Antes de salir, con ese aire de macho desahuciado, me cuenta que le mandó una flor hace unos días, una blanca, me dice, con una nota deseándole buen año. Asegura que no fue su objetivo acosarla, simplemente hacerle saber que la piensa y seguirá esperando, aunque ya tengo preparado el siguiente paso si no funciona, dijo, jugando con el vidrio.

Cansado, me fui, con tres hojas en mi libreta resumiendo su angustiosa espera. La verdad es que no sé cómo ordenar tanta añoranza y obsesión para entregársela; estoy convencido de que ella, esta vez, se equivocó, eligió mal la víctima.

Viernes siguiente, en el clásico café, ella llega tarde como siempre. Empiezo hablándole de cómo me dijo que la añoró en su macurca de vientre. Ella escucha atentamente, le doy el texto y lee “...en la evocación de las paredes he decidido nombrarte...”, lanza una carcajada; me confiesa que luego de que él la dejó en casa, durmió toda la tarde; me dolían los ojos, tenía chaqui y no paré de soñar con Samiel, mi novia de Israel, dijo. Lloré sí, el lunes toda la noche, mientras mis dedos ansiosos jugaron con mi cuerpo, recordándola. Después de media hora de charla, ella pagó el café, recogió su pañoleta de seda y se levantó. Pese a conocerla de años, recién aquel día entendí esa metáfora de espalda de arco, de mujer de espuma, que me había dicho el poeta. Al despedirse, me dijo “gracias por el texto, lo guardaré en mi cajón. Te llamo si la historia tiene otro capítulo, uno de esos con sangre, talvez, o cuando conozca a otro tipo”. Me dio mis cincuenta lucas y se fue sin voltear atrás, como siempre.

Luego de esta historia, decidí dejar la pega de cronista y buscar otra fuente de ingreso. Llamé a mi amigo poeta y decidí confesarle todo. Tomamos unas cervezas toda la tarde y cerramos el capítulo; al menos eso pensé. A la semana de nuestro encuentro, ella recibió en una caja un dedo índice con una nota: “Para que te ayude en tus viajes a Israel”; y yo, otra, con un pendiente de plata en los restos de una oreja.

4 comentarios:

Anónimo dijo...

no pude parar de leer el texto!

bueno bueno che, el encargo, la crónica, el relato, el fin.
me gustó mucho.

abrazos

Anónimo dijo...

Espero que el cronista siga buscando al amigo para saber de la tigresa en la cama...

SALUDOS,
R

Anónimo dijo...

Ehhhmmmm... diré que me confundí mucho, por eso tuve que leerlo dos veces...

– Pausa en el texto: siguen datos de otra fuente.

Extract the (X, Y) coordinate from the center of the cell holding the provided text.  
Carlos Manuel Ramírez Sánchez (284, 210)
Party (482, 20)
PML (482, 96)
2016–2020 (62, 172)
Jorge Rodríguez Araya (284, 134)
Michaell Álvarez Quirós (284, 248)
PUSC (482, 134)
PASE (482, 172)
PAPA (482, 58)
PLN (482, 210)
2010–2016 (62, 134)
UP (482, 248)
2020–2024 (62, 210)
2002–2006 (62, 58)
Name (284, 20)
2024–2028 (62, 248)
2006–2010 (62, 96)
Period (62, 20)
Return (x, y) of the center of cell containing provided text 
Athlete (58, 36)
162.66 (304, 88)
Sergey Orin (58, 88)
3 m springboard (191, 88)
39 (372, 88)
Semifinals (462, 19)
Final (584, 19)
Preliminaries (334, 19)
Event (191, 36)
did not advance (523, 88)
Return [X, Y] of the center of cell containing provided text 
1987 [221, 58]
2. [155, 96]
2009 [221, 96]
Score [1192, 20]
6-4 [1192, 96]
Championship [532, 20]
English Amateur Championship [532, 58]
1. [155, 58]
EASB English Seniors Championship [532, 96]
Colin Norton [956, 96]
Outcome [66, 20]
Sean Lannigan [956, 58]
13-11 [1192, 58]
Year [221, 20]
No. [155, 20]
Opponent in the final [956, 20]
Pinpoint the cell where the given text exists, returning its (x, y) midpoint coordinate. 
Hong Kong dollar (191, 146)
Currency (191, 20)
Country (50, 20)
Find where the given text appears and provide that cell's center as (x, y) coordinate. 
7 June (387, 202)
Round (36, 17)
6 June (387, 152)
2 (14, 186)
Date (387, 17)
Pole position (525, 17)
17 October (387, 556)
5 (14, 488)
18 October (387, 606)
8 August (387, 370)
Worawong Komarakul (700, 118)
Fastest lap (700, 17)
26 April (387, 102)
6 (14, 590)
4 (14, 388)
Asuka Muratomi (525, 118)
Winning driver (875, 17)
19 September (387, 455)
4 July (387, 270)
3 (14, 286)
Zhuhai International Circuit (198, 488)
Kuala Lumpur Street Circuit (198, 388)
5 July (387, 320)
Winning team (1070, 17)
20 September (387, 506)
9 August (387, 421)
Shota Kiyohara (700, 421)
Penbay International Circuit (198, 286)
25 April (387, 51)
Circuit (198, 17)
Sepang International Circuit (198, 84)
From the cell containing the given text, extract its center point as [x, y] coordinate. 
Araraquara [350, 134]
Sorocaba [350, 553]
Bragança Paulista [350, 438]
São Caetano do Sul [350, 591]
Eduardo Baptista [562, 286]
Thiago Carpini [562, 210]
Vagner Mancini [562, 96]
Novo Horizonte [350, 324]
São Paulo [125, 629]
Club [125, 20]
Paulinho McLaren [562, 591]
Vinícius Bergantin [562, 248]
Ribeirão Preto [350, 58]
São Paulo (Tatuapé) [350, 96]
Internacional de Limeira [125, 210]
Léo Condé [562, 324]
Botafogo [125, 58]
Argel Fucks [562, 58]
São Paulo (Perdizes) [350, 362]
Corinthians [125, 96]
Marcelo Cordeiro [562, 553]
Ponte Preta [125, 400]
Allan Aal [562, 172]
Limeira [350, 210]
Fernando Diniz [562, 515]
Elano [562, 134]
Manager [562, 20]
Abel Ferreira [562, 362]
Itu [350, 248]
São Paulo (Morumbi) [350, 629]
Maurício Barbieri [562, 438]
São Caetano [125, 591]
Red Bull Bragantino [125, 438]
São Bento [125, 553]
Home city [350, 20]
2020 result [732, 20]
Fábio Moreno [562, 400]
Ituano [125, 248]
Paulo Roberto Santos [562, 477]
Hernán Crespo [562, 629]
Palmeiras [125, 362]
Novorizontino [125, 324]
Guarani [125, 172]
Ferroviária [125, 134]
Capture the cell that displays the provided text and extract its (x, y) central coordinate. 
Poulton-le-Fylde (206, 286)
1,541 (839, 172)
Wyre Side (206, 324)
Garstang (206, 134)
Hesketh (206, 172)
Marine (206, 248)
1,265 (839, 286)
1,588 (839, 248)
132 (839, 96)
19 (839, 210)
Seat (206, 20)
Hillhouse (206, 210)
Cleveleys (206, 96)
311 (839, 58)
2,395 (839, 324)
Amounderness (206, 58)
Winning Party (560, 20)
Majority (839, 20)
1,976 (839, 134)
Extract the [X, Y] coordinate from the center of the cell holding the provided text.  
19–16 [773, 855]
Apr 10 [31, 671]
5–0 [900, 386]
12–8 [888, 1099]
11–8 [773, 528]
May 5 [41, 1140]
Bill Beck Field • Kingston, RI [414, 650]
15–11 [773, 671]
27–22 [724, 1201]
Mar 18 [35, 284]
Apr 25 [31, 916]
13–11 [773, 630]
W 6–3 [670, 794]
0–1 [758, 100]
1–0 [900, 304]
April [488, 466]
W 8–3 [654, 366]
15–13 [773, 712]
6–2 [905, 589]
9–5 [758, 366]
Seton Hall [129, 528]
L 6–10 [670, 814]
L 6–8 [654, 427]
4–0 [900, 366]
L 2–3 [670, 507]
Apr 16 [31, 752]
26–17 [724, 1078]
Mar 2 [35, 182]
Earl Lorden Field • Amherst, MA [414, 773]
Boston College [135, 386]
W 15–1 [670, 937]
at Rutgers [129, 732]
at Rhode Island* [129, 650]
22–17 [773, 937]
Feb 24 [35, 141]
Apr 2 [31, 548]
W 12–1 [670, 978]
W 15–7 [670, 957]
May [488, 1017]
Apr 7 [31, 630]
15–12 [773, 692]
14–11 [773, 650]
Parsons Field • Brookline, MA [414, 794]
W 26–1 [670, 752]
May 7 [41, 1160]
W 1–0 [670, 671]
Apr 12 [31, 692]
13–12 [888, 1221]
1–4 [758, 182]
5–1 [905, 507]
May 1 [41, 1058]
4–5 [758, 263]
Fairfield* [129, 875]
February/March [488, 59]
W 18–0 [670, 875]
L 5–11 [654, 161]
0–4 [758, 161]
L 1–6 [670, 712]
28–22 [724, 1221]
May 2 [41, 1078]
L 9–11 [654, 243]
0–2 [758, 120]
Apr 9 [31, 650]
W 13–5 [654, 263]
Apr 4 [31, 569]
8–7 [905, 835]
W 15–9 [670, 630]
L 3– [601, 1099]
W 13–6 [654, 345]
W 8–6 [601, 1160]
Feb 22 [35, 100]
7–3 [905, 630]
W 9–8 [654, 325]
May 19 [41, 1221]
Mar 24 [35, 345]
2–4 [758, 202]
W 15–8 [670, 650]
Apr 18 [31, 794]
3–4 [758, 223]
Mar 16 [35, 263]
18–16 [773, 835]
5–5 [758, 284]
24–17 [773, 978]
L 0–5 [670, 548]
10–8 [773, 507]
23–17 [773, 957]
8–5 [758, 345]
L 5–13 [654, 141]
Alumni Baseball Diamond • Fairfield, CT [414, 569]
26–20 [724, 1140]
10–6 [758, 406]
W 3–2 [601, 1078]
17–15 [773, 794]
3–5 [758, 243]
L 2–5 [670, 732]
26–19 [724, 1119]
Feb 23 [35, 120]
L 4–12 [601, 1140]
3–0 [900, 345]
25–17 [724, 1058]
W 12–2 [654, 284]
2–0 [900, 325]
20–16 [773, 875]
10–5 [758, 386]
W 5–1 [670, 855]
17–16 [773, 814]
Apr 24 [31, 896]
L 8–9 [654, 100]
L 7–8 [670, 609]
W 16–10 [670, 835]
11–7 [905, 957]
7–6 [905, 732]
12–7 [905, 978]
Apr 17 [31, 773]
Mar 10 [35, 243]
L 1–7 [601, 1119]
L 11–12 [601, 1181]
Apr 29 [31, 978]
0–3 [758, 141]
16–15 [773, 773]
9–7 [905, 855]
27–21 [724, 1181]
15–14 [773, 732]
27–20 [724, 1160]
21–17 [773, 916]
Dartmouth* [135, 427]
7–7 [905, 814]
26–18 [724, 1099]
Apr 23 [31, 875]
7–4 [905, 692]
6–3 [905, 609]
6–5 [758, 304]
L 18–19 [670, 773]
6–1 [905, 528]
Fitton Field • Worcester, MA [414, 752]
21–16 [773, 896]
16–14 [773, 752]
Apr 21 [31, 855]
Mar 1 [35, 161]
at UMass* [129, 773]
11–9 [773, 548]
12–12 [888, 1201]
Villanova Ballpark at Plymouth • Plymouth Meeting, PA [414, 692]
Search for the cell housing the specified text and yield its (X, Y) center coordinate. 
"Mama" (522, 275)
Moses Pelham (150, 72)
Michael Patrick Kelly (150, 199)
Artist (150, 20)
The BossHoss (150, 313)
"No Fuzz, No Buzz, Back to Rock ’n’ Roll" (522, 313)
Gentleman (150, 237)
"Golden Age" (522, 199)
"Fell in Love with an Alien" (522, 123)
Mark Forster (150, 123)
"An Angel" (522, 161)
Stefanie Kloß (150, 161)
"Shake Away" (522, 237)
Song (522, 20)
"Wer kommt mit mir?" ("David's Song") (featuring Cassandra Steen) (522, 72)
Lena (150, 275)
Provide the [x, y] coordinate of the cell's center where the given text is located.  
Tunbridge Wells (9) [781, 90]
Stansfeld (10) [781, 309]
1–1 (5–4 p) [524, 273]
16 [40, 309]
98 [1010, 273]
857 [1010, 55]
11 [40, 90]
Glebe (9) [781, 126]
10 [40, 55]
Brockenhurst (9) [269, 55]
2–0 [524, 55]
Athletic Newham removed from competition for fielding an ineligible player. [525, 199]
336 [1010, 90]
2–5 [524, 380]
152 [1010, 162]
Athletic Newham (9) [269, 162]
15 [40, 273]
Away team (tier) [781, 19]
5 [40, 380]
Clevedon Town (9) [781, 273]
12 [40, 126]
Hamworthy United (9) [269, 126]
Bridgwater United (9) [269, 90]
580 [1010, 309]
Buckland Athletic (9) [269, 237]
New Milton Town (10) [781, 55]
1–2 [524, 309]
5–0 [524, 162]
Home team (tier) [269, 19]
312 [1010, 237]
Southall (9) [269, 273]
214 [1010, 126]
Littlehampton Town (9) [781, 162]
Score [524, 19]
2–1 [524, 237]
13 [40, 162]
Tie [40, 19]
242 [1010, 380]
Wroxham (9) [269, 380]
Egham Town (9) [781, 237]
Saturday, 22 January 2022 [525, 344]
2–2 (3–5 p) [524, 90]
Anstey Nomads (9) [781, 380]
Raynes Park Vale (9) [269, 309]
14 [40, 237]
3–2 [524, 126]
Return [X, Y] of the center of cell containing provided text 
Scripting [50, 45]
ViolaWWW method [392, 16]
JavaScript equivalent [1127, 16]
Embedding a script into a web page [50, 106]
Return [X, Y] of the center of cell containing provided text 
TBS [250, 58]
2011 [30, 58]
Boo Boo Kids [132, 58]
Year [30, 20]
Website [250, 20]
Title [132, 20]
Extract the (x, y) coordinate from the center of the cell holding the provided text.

Y talvez me confundí, por que no quería ver; que muchas veces me pasó algo parecido... Hacer el Amor, más allá de todo es algo complicado.... ese "Encuentro" cuando dos cuerpos sudando están juntos, moviendose al mismo ritmo...
Una vez me quedé traumatizada y opa, cuando tuve un Dejavu, en un Orgasmo.. yo estaba... oooohhhhh...!!! esta mina es para mi, pero se van; es muy difícil encontrar a alguien para siempre...

Y la confidencia entre amigos, entre otra gente, con la que también compartes estos sentimientos es a veces necesaria... muchas veces me he exitado cuando un amigo me contaba sus encuentros...

Y esos de los Dejavus, de los Encuentros Casuales Cosmicos... me alucinó... está bien expresado el coito..

Saludos, y buen escrito Ganja..!!!

Anónimo dijo...

Debo decir que fue confusa la lectura, no sabía en qué personaje se encontraba en algunos cambios de diálogo... talvez las comas puedan solucionar un poco eso...

Interesante el texto, continua puliéndolo!!!